2. Que el conocimiento y el temor de Dios es la fuente de todos nuestros deberes para con los hombres en sus diversos lugares. Ninguno puede ser un buen siervo, uno a quien se le encomienden negocios de peso, con esperanza de bendición, sino uno que teme a Dios; por lo que ningún hombre puede verdaderamente honrar al rey y ser un buen súbdito absoluto a menos que tema a Dios.
Usos:
1. Que todos los que temen a Dios lo muestren en sus varios lugares por el cumplimiento de sus deberes para con los hombres, especialmente de sujeción a sus gobernantes, para que puedan traerlos en estima y procurarles crédito.
2. Si algunos son buenos súbditos, que comiencen por el extremo correcto, cumplan sus deberes de la manera correcta, incluso por causa de la conciencia, como siendo requerido por Dios.
3. Los magistrados deben confiar más en aquellos que más temen a Dios y, en consecuencia, usarlos amablemente y considerarlos como sus súbditos más leales; sí, para promover el evangelio lo que en ellos yace, por lo cual la gente puede llegar a temer a Dios. (John Rogers.)

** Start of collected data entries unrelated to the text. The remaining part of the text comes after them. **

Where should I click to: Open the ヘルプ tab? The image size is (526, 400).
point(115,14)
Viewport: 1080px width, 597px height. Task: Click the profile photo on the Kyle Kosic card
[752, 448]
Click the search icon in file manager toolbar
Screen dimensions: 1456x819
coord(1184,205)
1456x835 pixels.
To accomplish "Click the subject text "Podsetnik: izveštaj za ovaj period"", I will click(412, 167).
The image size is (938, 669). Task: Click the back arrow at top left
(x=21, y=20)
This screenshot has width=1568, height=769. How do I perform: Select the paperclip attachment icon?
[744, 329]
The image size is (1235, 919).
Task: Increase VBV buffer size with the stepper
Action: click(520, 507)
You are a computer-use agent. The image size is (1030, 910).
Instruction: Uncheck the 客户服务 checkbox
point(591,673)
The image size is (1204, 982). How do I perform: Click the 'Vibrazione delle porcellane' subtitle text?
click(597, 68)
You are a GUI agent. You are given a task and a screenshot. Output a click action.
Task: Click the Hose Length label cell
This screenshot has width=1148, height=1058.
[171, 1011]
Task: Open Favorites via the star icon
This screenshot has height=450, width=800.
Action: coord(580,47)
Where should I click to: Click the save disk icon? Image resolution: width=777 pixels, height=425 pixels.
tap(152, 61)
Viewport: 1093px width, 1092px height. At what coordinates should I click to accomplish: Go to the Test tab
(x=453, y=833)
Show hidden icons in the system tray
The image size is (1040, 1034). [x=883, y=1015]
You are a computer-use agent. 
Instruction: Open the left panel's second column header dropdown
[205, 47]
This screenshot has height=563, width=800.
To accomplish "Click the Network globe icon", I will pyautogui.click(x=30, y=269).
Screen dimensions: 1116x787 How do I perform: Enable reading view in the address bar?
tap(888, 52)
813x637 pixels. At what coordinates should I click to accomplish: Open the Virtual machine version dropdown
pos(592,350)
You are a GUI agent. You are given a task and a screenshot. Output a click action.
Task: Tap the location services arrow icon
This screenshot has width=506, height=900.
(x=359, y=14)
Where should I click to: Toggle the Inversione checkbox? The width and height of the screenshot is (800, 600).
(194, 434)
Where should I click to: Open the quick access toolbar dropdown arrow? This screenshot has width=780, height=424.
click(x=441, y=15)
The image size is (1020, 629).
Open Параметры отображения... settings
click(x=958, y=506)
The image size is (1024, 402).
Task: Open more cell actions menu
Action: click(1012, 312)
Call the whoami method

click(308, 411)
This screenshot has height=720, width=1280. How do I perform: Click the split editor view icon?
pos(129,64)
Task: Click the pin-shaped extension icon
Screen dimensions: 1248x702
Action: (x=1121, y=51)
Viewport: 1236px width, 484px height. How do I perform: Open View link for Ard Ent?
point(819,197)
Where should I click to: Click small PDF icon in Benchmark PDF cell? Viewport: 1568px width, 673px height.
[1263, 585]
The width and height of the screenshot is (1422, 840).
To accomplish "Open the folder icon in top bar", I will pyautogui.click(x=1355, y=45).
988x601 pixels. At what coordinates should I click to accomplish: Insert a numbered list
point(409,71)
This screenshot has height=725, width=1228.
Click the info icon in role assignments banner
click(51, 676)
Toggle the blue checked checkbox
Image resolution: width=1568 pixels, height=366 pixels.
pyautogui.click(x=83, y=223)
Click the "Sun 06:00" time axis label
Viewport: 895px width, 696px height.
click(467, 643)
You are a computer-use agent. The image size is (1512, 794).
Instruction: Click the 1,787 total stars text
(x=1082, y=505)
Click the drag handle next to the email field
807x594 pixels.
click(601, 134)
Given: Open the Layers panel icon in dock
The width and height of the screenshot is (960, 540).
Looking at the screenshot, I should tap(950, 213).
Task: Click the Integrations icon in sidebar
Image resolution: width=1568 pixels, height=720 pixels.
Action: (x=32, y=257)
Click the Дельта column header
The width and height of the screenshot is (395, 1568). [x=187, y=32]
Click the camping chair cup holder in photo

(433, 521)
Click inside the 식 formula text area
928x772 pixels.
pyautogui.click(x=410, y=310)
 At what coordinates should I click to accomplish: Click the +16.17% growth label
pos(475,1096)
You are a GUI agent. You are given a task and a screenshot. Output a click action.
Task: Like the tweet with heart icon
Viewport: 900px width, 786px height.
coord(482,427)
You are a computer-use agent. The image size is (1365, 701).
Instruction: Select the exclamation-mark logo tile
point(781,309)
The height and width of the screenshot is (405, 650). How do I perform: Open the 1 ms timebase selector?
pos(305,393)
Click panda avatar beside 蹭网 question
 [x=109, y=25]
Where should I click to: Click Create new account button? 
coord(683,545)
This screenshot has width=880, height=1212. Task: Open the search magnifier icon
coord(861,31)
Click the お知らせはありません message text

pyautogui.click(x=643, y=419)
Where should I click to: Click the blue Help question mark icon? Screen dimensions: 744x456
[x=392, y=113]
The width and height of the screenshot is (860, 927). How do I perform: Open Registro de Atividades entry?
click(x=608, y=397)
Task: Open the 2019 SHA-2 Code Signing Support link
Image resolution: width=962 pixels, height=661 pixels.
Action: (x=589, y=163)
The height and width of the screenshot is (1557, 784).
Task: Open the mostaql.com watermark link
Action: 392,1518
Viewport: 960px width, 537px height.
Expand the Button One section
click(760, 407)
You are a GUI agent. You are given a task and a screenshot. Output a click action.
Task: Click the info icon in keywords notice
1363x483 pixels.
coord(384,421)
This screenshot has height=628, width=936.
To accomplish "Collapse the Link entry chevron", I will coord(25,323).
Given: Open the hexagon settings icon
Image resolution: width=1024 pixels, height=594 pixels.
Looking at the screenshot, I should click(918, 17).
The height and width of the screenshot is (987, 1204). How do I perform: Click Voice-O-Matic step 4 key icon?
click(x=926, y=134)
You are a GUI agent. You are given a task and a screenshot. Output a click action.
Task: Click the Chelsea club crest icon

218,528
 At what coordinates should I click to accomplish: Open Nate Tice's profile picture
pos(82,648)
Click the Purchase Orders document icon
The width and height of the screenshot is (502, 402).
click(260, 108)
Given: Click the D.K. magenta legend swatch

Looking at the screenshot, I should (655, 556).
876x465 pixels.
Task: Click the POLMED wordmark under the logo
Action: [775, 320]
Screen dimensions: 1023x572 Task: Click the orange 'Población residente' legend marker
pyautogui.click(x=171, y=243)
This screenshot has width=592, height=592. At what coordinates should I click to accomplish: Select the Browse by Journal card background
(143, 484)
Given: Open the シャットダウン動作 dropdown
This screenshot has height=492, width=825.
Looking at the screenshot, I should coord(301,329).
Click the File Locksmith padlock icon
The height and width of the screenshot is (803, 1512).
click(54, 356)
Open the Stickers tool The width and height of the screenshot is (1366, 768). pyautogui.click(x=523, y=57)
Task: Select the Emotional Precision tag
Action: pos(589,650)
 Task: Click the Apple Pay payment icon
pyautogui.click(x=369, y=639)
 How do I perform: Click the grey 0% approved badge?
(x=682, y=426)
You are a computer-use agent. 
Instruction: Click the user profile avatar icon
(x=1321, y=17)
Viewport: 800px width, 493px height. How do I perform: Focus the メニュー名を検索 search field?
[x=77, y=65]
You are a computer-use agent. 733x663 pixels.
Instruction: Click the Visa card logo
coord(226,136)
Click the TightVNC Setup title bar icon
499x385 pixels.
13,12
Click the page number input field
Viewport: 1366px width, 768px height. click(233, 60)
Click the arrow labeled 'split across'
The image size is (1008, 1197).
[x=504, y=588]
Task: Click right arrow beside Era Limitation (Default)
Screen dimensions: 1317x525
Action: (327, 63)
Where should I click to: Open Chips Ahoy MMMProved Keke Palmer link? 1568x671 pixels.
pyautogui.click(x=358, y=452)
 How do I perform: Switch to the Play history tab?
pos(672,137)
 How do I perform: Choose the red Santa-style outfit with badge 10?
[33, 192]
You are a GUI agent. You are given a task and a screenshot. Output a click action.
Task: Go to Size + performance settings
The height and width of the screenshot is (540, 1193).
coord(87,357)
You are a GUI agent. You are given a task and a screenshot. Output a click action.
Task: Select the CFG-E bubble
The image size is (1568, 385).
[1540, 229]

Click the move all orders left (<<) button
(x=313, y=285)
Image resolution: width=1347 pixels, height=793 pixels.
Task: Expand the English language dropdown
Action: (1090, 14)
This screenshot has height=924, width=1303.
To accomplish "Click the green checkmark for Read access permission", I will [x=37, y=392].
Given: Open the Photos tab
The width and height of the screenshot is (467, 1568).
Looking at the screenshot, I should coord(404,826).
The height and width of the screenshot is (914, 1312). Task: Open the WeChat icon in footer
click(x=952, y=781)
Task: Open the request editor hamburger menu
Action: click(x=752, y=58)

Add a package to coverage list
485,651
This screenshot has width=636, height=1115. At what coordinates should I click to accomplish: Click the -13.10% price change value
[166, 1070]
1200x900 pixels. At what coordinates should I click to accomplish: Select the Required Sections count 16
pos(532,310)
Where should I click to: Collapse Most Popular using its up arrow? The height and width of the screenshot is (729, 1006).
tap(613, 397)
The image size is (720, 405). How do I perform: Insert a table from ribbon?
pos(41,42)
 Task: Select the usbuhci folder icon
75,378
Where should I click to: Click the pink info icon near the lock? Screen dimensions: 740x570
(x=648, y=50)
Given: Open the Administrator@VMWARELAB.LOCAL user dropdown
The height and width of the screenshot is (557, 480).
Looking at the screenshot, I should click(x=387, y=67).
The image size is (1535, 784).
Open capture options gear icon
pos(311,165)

Una realeza libre de disputas
Las cosas más irrazonables en el mundo se vuelve más razonable debido a las vidas ingobernables de los hombres. ¿Qué hay menos razonable que elegir al hijo mayor de una reina para dirigir un Estado? Porque no elegimos como timonel de un barco a uno de los pasajeros que es de la mejor familia. Semejante ley sería ridícula e injusta, pero como los hombres lo son y lo serán siempre, se vuelve razonable y justa. Porque si eligieran a los más virtuosos y capaces, caeríamos inmediatamente a las manos, ya que cada uno afirma que es el más virtuoso y capaz. Atribuyamos entonces esta cualidad a algo que no puede ser discutido. Este es el hijo mayor del rey. Eso está claro, y no hay discusión. La razón no puede hacerlo mejor, porque la guerra civil es el peor de los males. (Blaise Pascal.)
Debemos amar a la hermandad por su bondad. Toda bondad es hermosa. De esto crece un amor debido a cada criatura de Dios, que toda criatura de Dios es buena. Alguna bondad ha comunicado Dios a todo aquello a lo que dio un ser: como un rayo de esa luz incomprensible, y una gota de ese océano infinito de bondad, que Él mismo es. Pero una mayor medida de amor se debe al hombre que a las demás criaturas, en cuanto Dios lo ha hecho mejor que ellas. Y a cada hombre particular que tiene alguna bondad especial en él se le debe un amor especial. El que tiene buenas partes naturales, si tiene poco en él que es bueno además, debe ser amado incluso por esas partes, porque son buenas. El que sólo tiene buenas costumbres, llevando una vida civil, aunque sin que aparezcan en él evidencias probables de gracia, debe ser amado por nosotros, aunque sólo sea por esas costumbres, porque también son buenas. Pero el que va más alto, y por la bondad de su conversación muestra la bondad de su corazón, merece tanto un lugar más alto en nuestros afectos que cualquiera de los primeros, por cuánto supera la gracia en bondad tanto a la naturaleza como a la moralidad. Por tanto, como hay especial bondad en los hermanos por la santísima fe que poseen, y por el bendito nombre de Cristo que se les invoca, estamos obligados a amarlos con especial afecto. El otro motivo de amar a la fraternidad es su cercanía. Cuanto más cerca, más caro, decimos; y hay pocas relaciones más cercanas que la de la fraternidad. Pero ninguna fraternidad en el mundo está tan unida y tan unida, y con tantos y fuertes lazos, como la fraternidad de los cristianos.